POCT cups are urine test cups containing a number of reagent strips that provide immediate qualitative testing for various drugs of abuse. They are used frequently in drug and alcohol rehabilitation and pain management settings. Physicians using POCT cupscan perform urine tests and bill the patient’s insurer for those tests. Reimbursement rates vary and can be as high as several hundred dollars. Since the POCT results are only qualitative, specimens are often forwarded to toxicology laboratories such as Millennium for confirmatory quantitative testing. Such testing can be highly remunerative for the laboratory.
Under Millennium’s free cup program, physicians would receive free POCT cups only if they agreed not to bill for the use of the POCT cup, used the POCT cup solely for an initial indication on a urine test, and transported the sample in the POCT cup to Millennium for testing.
Under the federal Stark law, a physician cannot refer Medicare or Medicaid patients to a clinical laboratory if the physician has a financial relationship with that laboratory. Inherent in the definition of financial relationship is that remuneration, or something of financial value, be exchanged. There is an exception to the statutory definition of remuneration that permits the provision of items used solely to collect, transport, process, or store specimens or to communicate the results of tests. The AKS prohibits health care providers from knowingly and willfully offering, soliciting, paying or receiving remuneration in exchange for referrals of services paid for by a federal health care program. OIG guidance similarly permits sole use collection devices.
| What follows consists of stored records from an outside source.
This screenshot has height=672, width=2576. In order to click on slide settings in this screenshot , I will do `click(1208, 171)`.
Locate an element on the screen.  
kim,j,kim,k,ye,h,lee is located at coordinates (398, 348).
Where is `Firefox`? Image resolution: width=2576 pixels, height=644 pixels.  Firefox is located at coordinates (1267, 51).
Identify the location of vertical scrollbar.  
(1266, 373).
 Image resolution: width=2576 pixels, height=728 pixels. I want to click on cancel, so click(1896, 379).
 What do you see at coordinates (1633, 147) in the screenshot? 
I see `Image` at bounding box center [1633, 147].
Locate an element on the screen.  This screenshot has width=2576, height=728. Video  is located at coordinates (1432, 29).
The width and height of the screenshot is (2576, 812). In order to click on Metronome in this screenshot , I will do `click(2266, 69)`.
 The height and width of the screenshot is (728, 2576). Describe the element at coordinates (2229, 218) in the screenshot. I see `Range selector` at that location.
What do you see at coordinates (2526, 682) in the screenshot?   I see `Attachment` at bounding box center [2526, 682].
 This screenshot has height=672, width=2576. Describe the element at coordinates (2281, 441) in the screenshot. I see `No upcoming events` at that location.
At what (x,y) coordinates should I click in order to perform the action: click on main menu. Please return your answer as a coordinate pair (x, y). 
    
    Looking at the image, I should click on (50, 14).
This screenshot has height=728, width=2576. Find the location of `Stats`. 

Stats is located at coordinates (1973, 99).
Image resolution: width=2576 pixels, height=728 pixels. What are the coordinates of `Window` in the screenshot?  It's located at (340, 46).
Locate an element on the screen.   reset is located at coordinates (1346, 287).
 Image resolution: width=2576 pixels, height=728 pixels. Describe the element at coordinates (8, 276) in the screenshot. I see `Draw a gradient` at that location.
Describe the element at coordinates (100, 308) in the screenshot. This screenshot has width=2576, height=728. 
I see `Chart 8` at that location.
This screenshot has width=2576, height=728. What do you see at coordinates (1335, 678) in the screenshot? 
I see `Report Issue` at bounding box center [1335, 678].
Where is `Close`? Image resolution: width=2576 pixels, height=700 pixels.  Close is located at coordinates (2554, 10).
In its suit filed in 2011, Ameritox alleged that Millennium had given the physicians remuneration which resulted in an impermissible financial relationship because (1) the POCT cups had value; (2) Millennium gave the cups to physicians for free; and (3) the POCT cups were used not just for collection and transport, but also for actual testing.
In May 2014 the court ruled on partial summary judgment that Millennium’s practice of giving free POCT cups to physicians was remuneration under both the federal Stark law and the AKS and was not protected by any statutory or regulatory exception, in those instances where physicians were precluded from billing for the POCT tests for reasons other than the agreement with Millennium. The court left to the jury the question of whether the agreement not to bill took the POCT cups outside the definition of remuneration. In June the jury clearly concluded that the cups were remuneration and rendered its verdict for Ameritox.
This outcome is hardly surprising. The POCT cups quite clearly had value to the referring physicians, notwithstanding Millennium’s protestations to the contrary. One suspects that the jury’s ruling was driven by the fact that Millennium could not answer one fundamental question: If the POCT cups had no value, why was it so important to provide them? To the jury, it did not matter if the physician gave up a future right to bill or not – the distribution of the POCT cups was remuneration whether the physician could – or could not bill. It would appear that Millennium’s legal woes are just beginning. The case quite clearly finds Stark and AKS violations that put Millennium’s entire government revenues in jeopardy.